-- AIM OF THE TASK --
Write out the listing exactly as it is given.

-- INFORMATION SHOWN --
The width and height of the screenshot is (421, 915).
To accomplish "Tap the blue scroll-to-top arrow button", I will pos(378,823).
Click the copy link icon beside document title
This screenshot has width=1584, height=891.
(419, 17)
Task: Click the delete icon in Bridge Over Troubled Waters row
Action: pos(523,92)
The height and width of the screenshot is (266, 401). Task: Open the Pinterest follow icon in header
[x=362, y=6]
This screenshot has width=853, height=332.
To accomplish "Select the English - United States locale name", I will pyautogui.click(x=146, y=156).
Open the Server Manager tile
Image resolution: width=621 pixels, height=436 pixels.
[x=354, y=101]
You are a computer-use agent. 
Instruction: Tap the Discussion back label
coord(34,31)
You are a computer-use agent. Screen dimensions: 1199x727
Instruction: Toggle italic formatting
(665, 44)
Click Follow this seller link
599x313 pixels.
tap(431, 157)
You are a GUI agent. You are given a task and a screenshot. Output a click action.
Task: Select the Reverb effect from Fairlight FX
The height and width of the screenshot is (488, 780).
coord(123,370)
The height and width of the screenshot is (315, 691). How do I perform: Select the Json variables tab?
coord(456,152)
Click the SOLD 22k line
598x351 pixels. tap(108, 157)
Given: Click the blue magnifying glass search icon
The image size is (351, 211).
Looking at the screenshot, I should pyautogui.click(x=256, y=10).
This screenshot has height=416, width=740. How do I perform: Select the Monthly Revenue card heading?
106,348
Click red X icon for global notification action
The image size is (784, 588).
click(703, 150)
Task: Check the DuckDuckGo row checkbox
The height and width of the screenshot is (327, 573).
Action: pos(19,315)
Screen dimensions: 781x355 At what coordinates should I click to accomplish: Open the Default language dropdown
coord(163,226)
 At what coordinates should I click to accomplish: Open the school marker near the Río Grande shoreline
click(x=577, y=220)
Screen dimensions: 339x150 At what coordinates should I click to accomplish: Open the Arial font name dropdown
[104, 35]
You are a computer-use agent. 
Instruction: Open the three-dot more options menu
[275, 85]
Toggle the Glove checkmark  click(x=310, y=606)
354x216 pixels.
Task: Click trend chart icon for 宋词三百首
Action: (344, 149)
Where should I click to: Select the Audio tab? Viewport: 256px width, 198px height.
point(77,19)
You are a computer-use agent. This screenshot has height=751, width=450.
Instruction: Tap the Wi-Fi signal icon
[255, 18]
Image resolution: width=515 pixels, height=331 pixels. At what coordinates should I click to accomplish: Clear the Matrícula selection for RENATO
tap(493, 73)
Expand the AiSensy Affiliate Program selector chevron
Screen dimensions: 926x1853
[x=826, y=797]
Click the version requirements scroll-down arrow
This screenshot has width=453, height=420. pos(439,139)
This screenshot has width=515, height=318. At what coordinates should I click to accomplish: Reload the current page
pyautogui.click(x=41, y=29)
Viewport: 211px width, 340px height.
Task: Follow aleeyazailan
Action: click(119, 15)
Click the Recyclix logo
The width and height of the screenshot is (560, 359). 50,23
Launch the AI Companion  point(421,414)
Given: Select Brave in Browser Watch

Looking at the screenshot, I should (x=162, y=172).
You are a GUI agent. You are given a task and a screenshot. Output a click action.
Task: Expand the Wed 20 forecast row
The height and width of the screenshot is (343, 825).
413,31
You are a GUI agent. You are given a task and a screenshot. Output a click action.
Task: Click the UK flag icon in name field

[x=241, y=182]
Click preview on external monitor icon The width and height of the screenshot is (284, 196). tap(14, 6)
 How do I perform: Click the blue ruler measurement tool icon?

-- WRITTEN SOLUTION --
The width and height of the screenshot is (421, 915).
To accomplish "Tap the blue scroll-to-top arrow button", I will pos(378,823).
Click the copy link icon beside document title
This screenshot has width=1584, height=891.
(419, 17)
Task: Click the delete icon in Bridge Over Troubled Waters row
Action: pos(523,92)
The height and width of the screenshot is (266, 401). Task: Open the Pinterest follow icon in header
[x=362, y=6]
This screenshot has width=853, height=332.
To accomplish "Select the English - United States locale name", I will pyautogui.click(x=146, y=156).
Open the Server Manager tile
Image resolution: width=621 pixels, height=436 pixels.
[x=354, y=101]
You are a computer-use agent. 
Instruction: Tap the Discussion back label
coord(34,31)
You are a computer-use agent. Screen dimensions: 1199x727
Instruction: Toggle italic formatting
(665, 44)
Click Follow this seller link
599x313 pixels.
tap(431, 157)
You are a GUI agent. You are given a task and a screenshot. Output a click action.
Task: Select the Reverb effect from Fairlight FX
The height and width of the screenshot is (488, 780).
coord(123,370)
The height and width of the screenshot is (315, 691). How do I perform: Select the Json variables tab?
coord(456,152)
Click the SOLD 22k line
598x351 pixels. tap(108, 157)
Given: Click the blue magnifying glass search icon
The image size is (351, 211).
Looking at the screenshot, I should pyautogui.click(x=256, y=10).
This screenshot has height=416, width=740. How do I perform: Select the Monthly Revenue card heading?
106,348
Click red X icon for global notification action
The image size is (784, 588).
click(703, 150)
Task: Check the DuckDuckGo row checkbox
The height and width of the screenshot is (327, 573).
Action: pos(19,315)
Screen dimensions: 781x355 At what coordinates should I click to accomplish: Open the Default language dropdown
coord(163,226)
 At what coordinates should I click to accomplish: Open the school marker near the Río Grande shoreline
click(x=577, y=220)
Screen dimensions: 339x150 At what coordinates should I click to accomplish: Open the Arial font name dropdown
[104, 35]
You are a computer-use agent. 
Instruction: Open the three-dot more options menu
[275, 85]
Toggle the Glove checkmark  click(x=310, y=606)
354x216 pixels.
Task: Click trend chart icon for 宋词三百首
Action: (344, 149)
Where should I click to: Select the Audio tab? Viewport: 256px width, 198px height.
point(77,19)
You are a computer-use agent. This screenshot has height=751, width=450.
Instruction: Tap the Wi-Fi signal icon
[255, 18]
Image resolution: width=515 pixels, height=331 pixels. At what coordinates should I click to accomplish: Clear the Matrícula selection for RENATO
tap(493, 73)
Expand the AiSensy Affiliate Program selector chevron
Screen dimensions: 926x1853
[x=826, y=797]
Click the version requirements scroll-down arrow
This screenshot has width=453, height=420. pos(439,139)
This screenshot has width=515, height=318. At what coordinates should I click to accomplish: Reload the current page
pyautogui.click(x=41, y=29)
Viewport: 211px width, 340px height.
Task: Follow aleeyazailan
Action: click(119, 15)
Click the Recyclix logo
The width and height of the screenshot is (560, 359). 50,23
Launch the AI Companion  point(421,414)
Given: Select Brave in Browser Watch

Looking at the screenshot, I should (x=162, y=172).
You are a GUI agent. You are given a task and a screenshot. Output a click action.
Task: Expand the Wed 20 forecast row
The height and width of the screenshot is (343, 825).
413,31
You are a GUI agent. You are given a task and a screenshot. Output a click action.
Task: Click the UK flag icon in name field

[x=241, y=182]
Click preview on external monitor icon The width and height of the screenshot is (284, 196). tap(14, 6)
 How do I perform: Click the blue ruler measurement tool icon?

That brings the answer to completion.